The anterior cruciate ligament injury is one of the most severe and with the highest incidence in sports practice, after those produced in the ankle joint. This is especially remarkable in sports where contact with an opponent, high neuromuscular load and movement mechanics require pivoting on the lower limb, changes of direction and landings repeatedly.

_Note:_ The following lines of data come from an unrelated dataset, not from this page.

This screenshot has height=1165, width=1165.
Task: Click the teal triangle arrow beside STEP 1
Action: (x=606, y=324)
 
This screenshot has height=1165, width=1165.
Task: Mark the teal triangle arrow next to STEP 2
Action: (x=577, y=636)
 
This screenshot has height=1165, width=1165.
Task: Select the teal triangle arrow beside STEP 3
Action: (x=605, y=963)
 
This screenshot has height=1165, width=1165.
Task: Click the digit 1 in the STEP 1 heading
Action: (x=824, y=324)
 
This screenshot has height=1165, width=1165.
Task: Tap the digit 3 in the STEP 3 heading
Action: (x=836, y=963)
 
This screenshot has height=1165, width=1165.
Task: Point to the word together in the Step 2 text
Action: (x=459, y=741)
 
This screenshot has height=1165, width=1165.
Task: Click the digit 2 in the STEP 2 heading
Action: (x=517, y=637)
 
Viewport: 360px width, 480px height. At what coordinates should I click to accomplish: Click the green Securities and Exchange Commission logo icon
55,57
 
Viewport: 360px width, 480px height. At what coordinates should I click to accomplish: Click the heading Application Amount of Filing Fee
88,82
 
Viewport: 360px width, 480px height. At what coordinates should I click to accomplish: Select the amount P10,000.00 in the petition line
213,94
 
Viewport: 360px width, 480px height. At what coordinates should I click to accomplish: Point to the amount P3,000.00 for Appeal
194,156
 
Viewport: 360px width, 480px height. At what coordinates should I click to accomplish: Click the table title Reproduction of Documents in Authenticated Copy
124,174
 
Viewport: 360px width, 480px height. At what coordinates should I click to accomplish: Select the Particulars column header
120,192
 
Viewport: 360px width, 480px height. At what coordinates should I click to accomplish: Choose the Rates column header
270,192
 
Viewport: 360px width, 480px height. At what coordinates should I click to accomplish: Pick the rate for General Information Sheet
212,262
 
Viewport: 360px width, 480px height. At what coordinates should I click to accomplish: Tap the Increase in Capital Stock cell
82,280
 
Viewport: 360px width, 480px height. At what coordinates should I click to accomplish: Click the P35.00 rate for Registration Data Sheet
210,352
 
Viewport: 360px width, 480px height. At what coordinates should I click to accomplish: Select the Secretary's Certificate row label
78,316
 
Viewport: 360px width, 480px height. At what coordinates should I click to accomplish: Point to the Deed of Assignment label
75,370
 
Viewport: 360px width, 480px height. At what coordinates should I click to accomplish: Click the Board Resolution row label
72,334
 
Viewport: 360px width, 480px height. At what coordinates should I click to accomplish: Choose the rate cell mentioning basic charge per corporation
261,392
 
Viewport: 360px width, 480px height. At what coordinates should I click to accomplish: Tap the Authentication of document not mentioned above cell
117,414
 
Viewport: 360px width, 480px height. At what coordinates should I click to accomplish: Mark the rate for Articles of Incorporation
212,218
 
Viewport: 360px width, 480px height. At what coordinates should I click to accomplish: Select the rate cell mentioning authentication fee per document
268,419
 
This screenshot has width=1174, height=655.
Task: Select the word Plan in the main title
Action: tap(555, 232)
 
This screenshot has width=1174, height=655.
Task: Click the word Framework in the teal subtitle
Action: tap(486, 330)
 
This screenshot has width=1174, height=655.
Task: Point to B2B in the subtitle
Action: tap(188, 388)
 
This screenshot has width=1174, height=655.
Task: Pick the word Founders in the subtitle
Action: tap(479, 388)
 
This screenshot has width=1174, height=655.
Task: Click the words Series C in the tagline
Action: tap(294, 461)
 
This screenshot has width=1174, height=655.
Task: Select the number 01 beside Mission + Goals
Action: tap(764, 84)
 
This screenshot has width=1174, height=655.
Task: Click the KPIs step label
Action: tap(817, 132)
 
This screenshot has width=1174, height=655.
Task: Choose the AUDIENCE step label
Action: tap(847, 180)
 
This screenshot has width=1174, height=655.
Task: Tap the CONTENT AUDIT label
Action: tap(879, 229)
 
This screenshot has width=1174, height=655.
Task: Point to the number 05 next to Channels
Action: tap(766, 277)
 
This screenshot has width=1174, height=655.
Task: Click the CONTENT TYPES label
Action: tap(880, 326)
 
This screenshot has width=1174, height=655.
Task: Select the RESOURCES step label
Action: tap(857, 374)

In an epidemiological review of various sports disciplines in adolescents (Joseph et al., 2013), several very relevant data on this injury were observed:
As we have seen, the ACL injury is one of the most worrying injuries in sports traumatology and, therefore, one of the most investigated by science. In a simple search in PubMed with the term “anterior cruciate ligament injury”, 16,247 results were obtained (image 1).
Image 1. Search in Pubmed for the term “anterior cruciate ligament injury”
However, it is curious that, if you just add the term "thermography", you only get 5 results, of which the first (sorted by: best match) is in a study carried out with dogs (image 2).
Image 2. Search in Pubmed for the term “anterior cruciate ligament + thermography”
It is a multifactorial injury, where neuromuscular fatigue and tissue status stand out as the most important markers in the risk of triggering the injury
(Acevedo, R. J et al 2014).
In addition, it is an injury that, despite technological advances and evolution in training and pre-rehabilitation techniques, has an annual increase in its incidence. The Ekstrand research group (Waldén et al., 2016) point out that there is no reduction in the tendency of ACL injuries in professional teams that compete in international championships, as can be seen in Figure 1.
Figure 1: Trend in ACL injury rate in male professional soccer players, depending on the season, from 2001 to 2005. Adapted from Waldén et al. (2016).
Besides, only two-thirds of the players who break the ACL continue to compete at the highest level three years after his recovery. Therefore, the rate of abandonment of high-performance sports practice is very high, even with all possible means for a successful recovery.
That is why the scientific development of new technologies such as thermography can represent a significant advance. The main advantage is that it helps to monitor the state of the athlete's tissues during competitive periods, which facilitates the prevention of injuries. In addition, it helps to control the evolution of recovery after ACL surgery or conservative post-treatment. In this way, it is possible to analyze effusion processes during rehabilitation. These processes could slow down the return-to-play and are also a predisposing factor for the development of premature osteoarthritis. In this regard, thermography could be a key tool in monitoring these processes.
Anecdotally in 2010, Hildebrandt and collaborators cite this injury in a section of their article: "An overview of recent application of medical infrared thermography in sports medicine in Austria". They show how thermography can be applied to evaluate traumatic injuries, taking the ACL as an example of injury in skiers (Hildebrandt et al., 2010).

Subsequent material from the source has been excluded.